This becomes clear in areas such as Siller and Cala Sant Vicenç, where simple coordinate-based proximity fails to capture the real spatial relationships of daily life: they are separated by a mountain (el Coll de Siller) and thus, the paths that connect them are very far away.
Because of this, we sought to rebuild the clusterization based on network distance rather than on raw geographic coordinates, allowing us to reflect the true connectivity patterns that shape how people move, interact, and access the territory.
Density-Based Spatial Clustering of Applications with Noise (DBSCAN) is a widely used algorithm in spatial analysis.
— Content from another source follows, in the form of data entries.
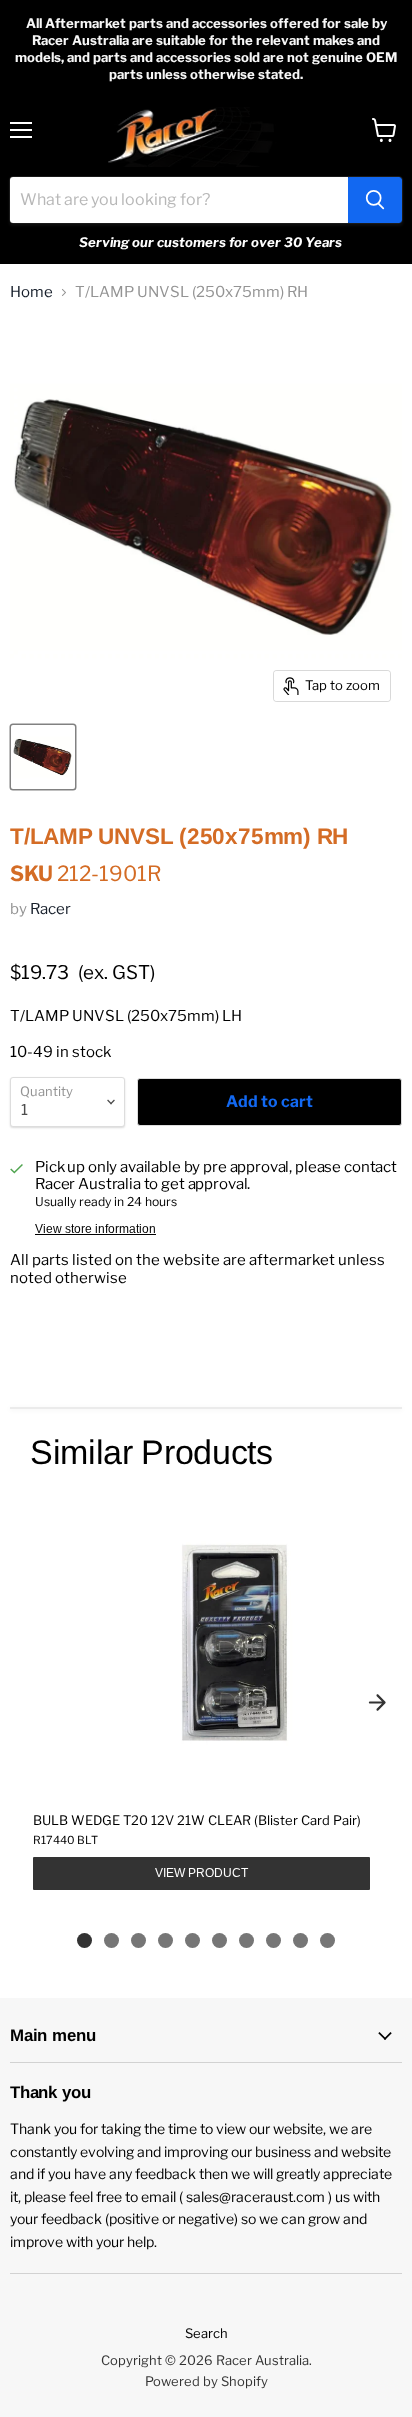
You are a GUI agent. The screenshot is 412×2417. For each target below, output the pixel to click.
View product (201, 1873)
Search (206, 2333)
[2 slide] (111, 1940)
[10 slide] (327, 1940)
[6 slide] (219, 1940)
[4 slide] (165, 1940)
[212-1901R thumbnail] (43, 757)
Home (31, 292)
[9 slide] (300, 1940)
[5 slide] (192, 1940)
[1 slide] (84, 1940)
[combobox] (179, 200)
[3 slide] (138, 1940)
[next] (377, 1702)
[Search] (375, 200)
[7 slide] (246, 1940)
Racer (50, 909)
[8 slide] (273, 1940)
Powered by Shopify (206, 2381)
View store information (95, 1229)
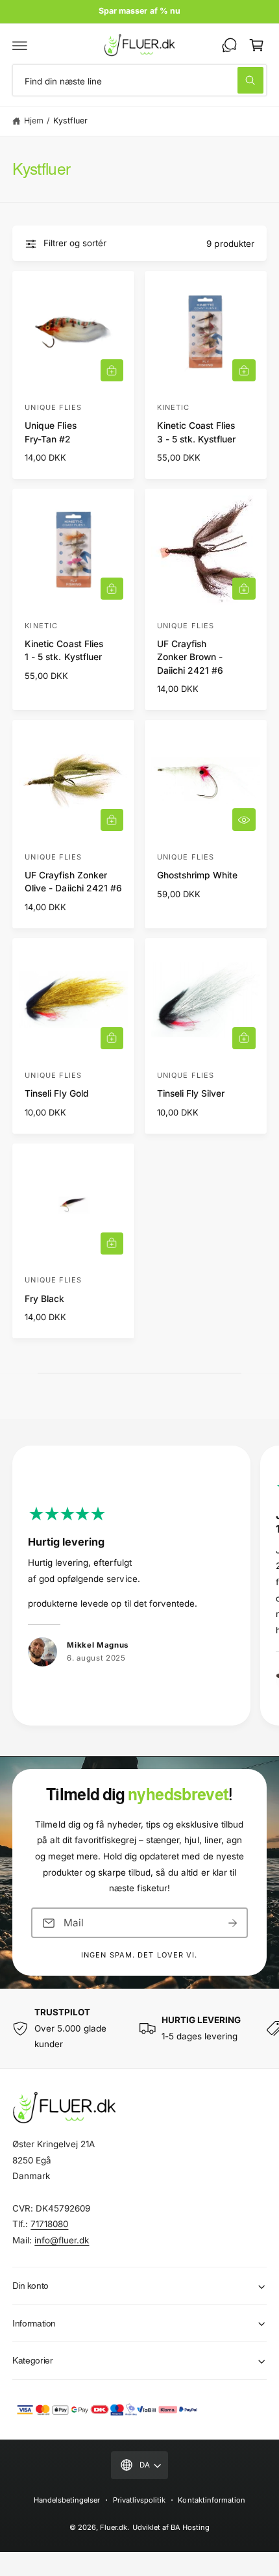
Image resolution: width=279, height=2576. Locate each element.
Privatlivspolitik (139, 2500)
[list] (139, 1588)
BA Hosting (190, 2527)
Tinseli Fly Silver (190, 1093)
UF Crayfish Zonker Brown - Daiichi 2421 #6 (190, 657)
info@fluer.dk (61, 2240)
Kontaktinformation (211, 2500)
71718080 (49, 2224)
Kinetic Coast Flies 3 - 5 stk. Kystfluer (196, 432)
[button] (20, 44)
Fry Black (44, 1299)
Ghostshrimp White (197, 875)
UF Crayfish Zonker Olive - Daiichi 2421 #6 (73, 881)
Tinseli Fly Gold (56, 1093)
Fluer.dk (113, 2527)
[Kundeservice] (229, 44)
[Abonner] (233, 1923)
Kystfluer (70, 120)
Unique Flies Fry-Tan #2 (50, 432)
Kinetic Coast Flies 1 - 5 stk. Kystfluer (64, 650)
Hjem (33, 120)
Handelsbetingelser (67, 2500)
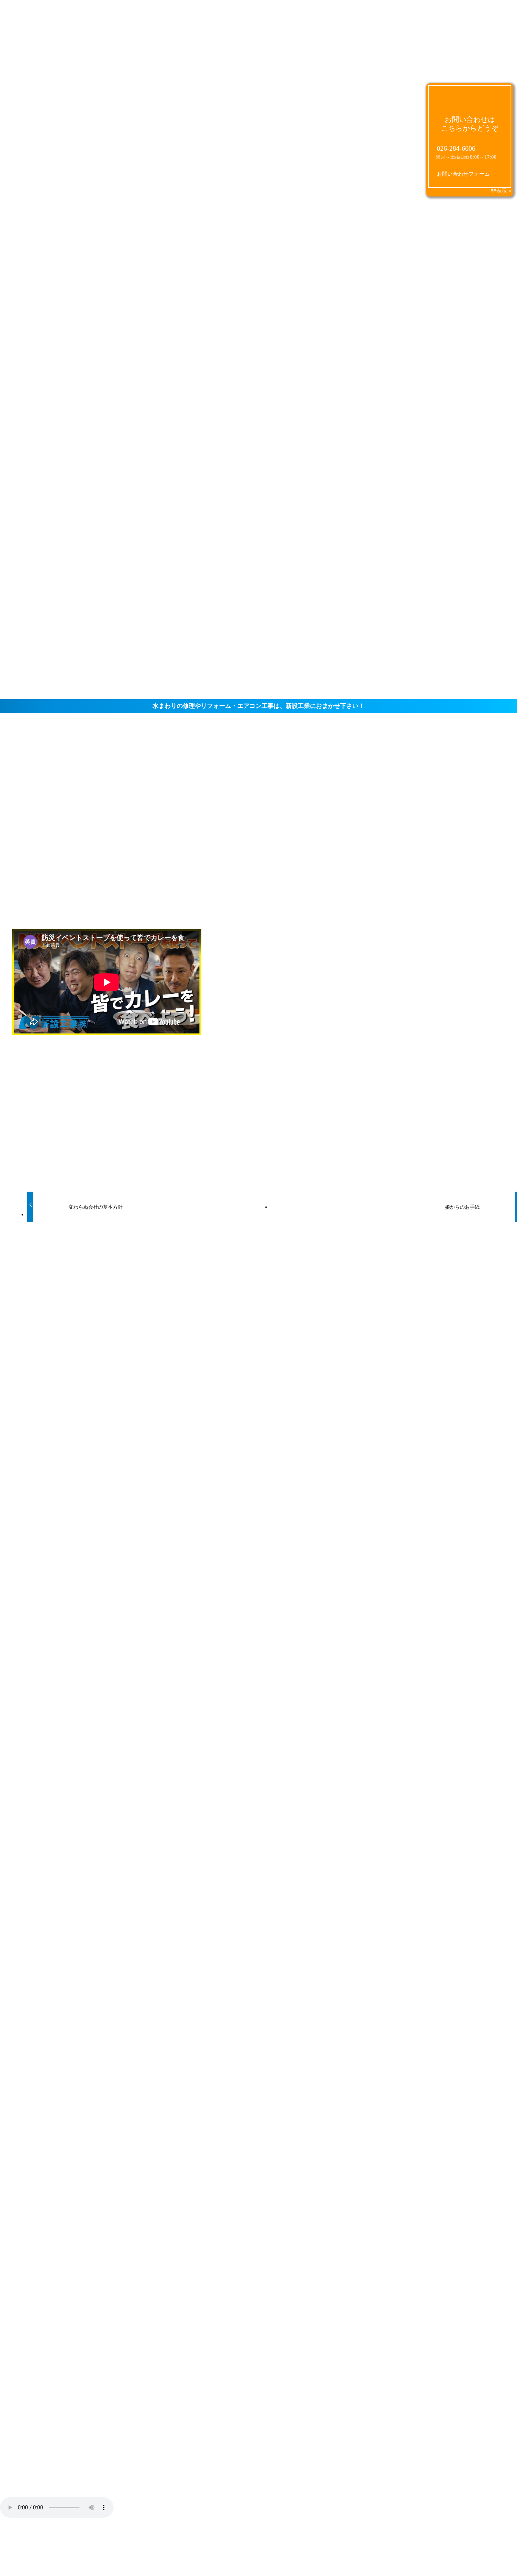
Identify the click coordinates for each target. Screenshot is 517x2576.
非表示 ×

It offers a straightforward way to identify density-based groups of points while also distinguishing outliers. Thus, is based on density and also elimiantes “noise”, this being the isolated houses in or case. One key advantage is that DBSCAN operates on a distance matrix, meaning it can use the actual network between points (our paths)—unlike k-means, which requires raw coordinates and assumes spherical clusters in geometric space and fit all the outliers in the clusters.
AS a result, for our case, where houses are separated by orography, paths, and complex access routes, DBSCAN is a more suitable method than the k-means. Because of this, we apply DBSCAN to identify meaningful clusters of rural houses. The procedure requires two main steps:
Building the dataset: We construct the full distance matrix, measuring the network-based distance from every house to every other house. This allows DBSCAN to work with the real distances that define how people actually move across the territory.
Running DBSCAN – Instead of specifying the number of clusters (as in k-means), DBSCAN requires two parameters: ε (epsilon): the maximum distance between two houses for them to be considered “neighbours.”; MinPts: the minimum number of houses required to form a cluster.
These two parameters shape the clusters: low values generate small, tight clusters; high values merge areas into larger units. Choosing ε and MinPts is an iterative and interpretive process, which we refine based on both statistical indicators and local knowledge.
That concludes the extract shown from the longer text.